The general appearance of the majority of the coloured people in the streets of Charleston denoted abject fear and timidity, some of them as I passed looking with servile dread at me (as they did at almost every one who happened to pass), so that I could read in many of their looks a suspicion of interference, which, commiserating their condition as I did, was quite distressing.

It is impossible to form a correct estimate of what the perpetuators of slavery have to expect, if once the coloured population obtain a dominant position. The acknowledged gradual depopulation of the whites in the slave states, through sickness, exhaustion of the land, and consequent emigration, united with other causes, there is no doubt will eventually result in a great preponderance of coloured people, who, aroused by the iniquitous treatment they undergo, will rise under some resolute leader, and redress their wrongs. I was quite struck to see in Charleston such a disproportion of the colours, and, without exaggerating, I can say, that almost if not quite three-fourths of those I met in the streets were, if not actually of the negro race, tinged in a greater or less degree with the hue.

Pursuing my perambulations, I came to the slave and general cotton place of vendue, to the left of the General Post-office, which building is a very substantial edifice of stone. Here a dozen or twenty auctioneers were loudly holding forth to the assembled crowds, and cracking up their wares in New York style. The most indescribable scene of bustle and confusion prevailed, the whole street being covered with open bales and boxes of goods. In one part of the street was a slave warehouse, and advertisements were placarded outside of the particulars of the various lots to be offered for competition, and now on view. As the privilege of viewing in this instance was confined to those who possessed tickets, I did not apply for one, as I knew that the wish would be attributed to curiosity, and possibly a worse construction be put upon it, through my being a stranger in the place.

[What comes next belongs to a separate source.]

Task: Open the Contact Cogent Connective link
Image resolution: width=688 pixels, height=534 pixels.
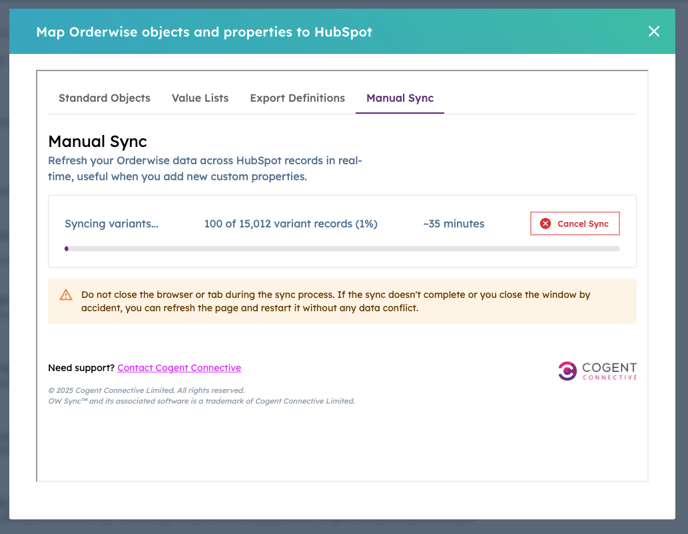Action: [x=179, y=368]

Passing onwards through the assembled throng, I got into a more secluded part of the city, and came upon a large burial-ground, in which many of the monuments erected to the memory of the dead were of a very expensive description. One in particular attracted my notice; this, on inquiry of a gentlemanly-looking man, who, like myself, was inclined to "meditate among the tombs," I ascertained had been erected by the relatives of a planter, who had resided in an adjoining state, but who had several cotton plantations within ten miles of Charleston; these he occasionally visited, but in general confided to the care of an overseer, who lived with his family on one of them.